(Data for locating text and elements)
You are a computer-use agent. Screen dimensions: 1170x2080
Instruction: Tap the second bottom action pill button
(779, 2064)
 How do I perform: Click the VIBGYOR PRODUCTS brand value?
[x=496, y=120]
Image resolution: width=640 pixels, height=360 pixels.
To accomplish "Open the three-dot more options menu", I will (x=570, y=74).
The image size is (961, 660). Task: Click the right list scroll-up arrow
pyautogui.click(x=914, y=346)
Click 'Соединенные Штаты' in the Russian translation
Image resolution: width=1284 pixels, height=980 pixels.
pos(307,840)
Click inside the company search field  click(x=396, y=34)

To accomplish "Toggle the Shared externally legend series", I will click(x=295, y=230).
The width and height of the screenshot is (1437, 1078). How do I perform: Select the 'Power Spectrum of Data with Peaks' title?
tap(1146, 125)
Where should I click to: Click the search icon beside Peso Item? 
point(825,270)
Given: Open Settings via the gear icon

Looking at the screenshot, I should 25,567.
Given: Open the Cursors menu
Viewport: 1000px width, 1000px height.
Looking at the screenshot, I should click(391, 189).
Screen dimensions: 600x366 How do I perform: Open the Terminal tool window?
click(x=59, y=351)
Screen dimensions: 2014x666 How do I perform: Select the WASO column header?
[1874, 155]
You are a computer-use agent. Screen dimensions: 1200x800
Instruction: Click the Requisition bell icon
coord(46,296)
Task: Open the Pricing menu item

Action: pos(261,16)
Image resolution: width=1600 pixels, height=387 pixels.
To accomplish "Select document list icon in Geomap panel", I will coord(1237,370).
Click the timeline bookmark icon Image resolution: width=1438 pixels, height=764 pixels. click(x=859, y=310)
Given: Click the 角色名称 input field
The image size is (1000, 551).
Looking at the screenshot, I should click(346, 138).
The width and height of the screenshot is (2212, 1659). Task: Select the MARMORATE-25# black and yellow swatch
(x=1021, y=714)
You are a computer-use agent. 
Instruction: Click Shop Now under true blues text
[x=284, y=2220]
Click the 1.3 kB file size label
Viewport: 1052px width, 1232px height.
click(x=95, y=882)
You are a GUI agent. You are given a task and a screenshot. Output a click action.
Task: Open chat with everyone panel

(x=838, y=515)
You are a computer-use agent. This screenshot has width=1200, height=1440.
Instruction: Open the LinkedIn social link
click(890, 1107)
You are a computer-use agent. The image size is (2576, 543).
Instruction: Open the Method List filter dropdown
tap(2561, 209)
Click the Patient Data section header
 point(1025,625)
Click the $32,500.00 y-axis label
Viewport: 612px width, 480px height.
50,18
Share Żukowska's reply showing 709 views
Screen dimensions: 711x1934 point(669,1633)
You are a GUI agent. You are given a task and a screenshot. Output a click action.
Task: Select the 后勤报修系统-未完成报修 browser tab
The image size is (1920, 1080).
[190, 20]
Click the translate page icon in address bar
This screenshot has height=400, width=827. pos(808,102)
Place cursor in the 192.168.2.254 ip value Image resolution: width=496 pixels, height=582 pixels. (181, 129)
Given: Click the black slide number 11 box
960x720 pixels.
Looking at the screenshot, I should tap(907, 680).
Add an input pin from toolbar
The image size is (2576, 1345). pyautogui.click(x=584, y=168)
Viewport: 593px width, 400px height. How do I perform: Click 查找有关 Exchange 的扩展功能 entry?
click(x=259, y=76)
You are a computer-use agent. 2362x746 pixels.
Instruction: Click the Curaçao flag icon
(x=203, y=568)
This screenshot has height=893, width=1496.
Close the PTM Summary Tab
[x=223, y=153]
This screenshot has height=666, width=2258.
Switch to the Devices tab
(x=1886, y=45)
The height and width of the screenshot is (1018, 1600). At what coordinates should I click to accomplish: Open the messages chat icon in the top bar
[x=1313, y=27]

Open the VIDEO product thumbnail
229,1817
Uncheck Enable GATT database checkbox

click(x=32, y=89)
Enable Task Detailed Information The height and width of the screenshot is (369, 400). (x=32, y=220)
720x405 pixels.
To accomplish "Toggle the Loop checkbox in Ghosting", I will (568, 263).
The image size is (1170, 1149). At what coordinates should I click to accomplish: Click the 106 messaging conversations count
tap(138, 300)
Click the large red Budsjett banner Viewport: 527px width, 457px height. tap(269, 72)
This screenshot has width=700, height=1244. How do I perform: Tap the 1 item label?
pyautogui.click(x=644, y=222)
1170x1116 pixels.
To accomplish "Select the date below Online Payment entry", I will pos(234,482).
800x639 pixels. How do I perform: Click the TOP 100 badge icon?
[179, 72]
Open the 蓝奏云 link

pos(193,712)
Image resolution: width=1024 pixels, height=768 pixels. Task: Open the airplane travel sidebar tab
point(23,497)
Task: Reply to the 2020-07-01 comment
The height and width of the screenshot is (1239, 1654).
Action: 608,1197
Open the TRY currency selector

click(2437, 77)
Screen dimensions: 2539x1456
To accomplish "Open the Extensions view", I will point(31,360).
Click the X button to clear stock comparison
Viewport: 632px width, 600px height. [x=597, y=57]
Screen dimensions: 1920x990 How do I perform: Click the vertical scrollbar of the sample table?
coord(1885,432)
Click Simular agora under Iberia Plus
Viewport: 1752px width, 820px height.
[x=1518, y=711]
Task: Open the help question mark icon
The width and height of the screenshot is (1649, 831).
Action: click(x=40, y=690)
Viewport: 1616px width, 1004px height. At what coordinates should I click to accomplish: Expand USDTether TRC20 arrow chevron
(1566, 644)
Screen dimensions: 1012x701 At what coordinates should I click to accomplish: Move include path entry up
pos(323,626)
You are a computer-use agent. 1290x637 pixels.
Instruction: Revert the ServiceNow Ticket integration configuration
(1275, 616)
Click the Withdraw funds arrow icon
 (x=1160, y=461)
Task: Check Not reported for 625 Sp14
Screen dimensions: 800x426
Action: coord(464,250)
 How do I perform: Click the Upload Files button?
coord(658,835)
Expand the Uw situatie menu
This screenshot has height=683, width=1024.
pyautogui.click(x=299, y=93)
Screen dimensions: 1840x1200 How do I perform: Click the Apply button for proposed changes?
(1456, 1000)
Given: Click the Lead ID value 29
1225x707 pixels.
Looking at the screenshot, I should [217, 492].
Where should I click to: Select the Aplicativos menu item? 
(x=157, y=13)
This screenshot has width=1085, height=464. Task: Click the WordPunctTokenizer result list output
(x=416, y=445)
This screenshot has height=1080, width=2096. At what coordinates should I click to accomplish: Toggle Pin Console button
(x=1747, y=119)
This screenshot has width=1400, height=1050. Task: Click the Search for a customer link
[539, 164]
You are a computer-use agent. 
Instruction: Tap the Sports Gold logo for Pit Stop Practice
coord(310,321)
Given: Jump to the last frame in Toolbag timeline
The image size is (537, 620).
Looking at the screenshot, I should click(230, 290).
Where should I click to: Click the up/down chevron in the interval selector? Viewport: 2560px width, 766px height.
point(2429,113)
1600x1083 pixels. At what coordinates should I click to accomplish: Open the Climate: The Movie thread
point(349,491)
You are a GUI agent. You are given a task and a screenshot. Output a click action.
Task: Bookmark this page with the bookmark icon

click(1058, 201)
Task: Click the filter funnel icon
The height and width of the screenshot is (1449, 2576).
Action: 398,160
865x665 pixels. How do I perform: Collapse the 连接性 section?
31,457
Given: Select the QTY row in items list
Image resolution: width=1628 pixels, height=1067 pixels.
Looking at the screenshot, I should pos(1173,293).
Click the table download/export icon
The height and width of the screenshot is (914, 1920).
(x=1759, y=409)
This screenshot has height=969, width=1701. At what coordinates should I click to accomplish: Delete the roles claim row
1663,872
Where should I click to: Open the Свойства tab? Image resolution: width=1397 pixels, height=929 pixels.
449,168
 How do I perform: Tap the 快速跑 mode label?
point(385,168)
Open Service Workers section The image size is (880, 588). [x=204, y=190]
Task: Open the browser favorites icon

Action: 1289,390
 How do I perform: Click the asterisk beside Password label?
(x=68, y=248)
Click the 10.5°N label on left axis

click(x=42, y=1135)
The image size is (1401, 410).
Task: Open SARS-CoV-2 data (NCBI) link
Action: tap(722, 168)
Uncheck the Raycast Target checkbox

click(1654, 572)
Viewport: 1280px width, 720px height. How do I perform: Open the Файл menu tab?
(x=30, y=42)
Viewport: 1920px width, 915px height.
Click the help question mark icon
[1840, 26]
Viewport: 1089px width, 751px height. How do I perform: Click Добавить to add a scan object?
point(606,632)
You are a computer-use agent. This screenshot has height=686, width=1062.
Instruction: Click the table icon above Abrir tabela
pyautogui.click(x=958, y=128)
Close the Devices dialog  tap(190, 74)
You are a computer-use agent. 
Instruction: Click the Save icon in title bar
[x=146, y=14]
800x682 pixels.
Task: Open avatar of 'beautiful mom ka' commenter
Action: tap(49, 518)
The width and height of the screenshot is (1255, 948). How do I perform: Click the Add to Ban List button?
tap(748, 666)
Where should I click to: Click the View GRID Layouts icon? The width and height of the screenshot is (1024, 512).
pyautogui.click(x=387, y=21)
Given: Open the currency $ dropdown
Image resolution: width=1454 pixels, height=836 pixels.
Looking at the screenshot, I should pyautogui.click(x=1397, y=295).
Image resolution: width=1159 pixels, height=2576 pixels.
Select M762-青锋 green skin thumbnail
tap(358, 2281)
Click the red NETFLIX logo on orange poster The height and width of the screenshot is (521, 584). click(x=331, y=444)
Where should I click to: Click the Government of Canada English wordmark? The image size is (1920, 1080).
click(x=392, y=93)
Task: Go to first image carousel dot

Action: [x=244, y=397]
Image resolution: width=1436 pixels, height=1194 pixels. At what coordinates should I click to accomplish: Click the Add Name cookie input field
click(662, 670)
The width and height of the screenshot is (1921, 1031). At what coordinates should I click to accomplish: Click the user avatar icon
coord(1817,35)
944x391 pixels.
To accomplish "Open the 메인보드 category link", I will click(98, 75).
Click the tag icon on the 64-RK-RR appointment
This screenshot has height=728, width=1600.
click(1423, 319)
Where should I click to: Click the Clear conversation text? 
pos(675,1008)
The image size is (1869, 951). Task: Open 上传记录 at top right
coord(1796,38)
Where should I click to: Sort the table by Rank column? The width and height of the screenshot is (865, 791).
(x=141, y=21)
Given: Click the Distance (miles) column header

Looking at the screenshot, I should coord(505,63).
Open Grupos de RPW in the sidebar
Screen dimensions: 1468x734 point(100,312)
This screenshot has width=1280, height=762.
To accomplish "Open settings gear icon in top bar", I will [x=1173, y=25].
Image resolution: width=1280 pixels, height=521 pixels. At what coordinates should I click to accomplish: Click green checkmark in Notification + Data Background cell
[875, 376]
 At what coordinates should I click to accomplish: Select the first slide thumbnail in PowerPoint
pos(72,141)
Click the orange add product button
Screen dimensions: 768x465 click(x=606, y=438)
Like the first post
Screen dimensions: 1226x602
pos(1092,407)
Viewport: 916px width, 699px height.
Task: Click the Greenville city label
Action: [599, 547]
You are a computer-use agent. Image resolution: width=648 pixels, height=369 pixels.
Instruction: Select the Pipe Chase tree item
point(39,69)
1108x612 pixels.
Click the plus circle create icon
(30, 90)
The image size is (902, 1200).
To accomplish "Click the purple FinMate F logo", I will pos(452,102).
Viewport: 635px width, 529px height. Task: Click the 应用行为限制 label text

■ **STATED TASK**
Copy the lines of the data word for word, from the line that contains "1170x1116 pixels." through the line that contains "(1456, 1000)", both of those lines included.

■ **RESPONSE**
1170x1116 pixels.
To accomplish "Select the date below Online Payment entry", I will pos(234,482).
800x639 pixels. How do I perform: Click the TOP 100 badge icon?
[179, 72]
Open the 蓝奏云 link

pos(193,712)
Image resolution: width=1024 pixels, height=768 pixels. Task: Open the airplane travel sidebar tab
point(23,497)
Task: Reply to the 2020-07-01 comment
The height and width of the screenshot is (1239, 1654).
Action: 608,1197
Open the TRY currency selector

click(2437, 77)
Screen dimensions: 2539x1456
To accomplish "Open the Extensions view", I will point(31,360).
Click the X button to clear stock comparison
Viewport: 632px width, 600px height. [x=597, y=57]
Screen dimensions: 1920x990 How do I perform: Click the vertical scrollbar of the sample table?
coord(1885,432)
Click Simular agora under Iberia Plus
Viewport: 1752px width, 820px height.
[x=1518, y=711]
Task: Open the help question mark icon
The width and height of the screenshot is (1649, 831).
Action: click(x=40, y=690)
Viewport: 1616px width, 1004px height. At what coordinates should I click to accomplish: Expand USDTether TRC20 arrow chevron
(1566, 644)
Screen dimensions: 1012x701 At what coordinates should I click to accomplish: Move include path entry up
pos(323,626)
You are a computer-use agent. 1290x637 pixels.
Instruction: Revert the ServiceNow Ticket integration configuration
(1275, 616)
Click the Withdraw funds arrow icon
 (x=1160, y=461)
Task: Check Not reported for 625 Sp14
Screen dimensions: 800x426
Action: coord(464,250)
 How do I perform: Click the Upload Files button?
coord(658,835)
Expand the Uw situatie menu
This screenshot has height=683, width=1024.
pyautogui.click(x=299, y=93)
Screen dimensions: 1840x1200 How do I perform: Click the Apply button for proposed changes?
(1456, 1000)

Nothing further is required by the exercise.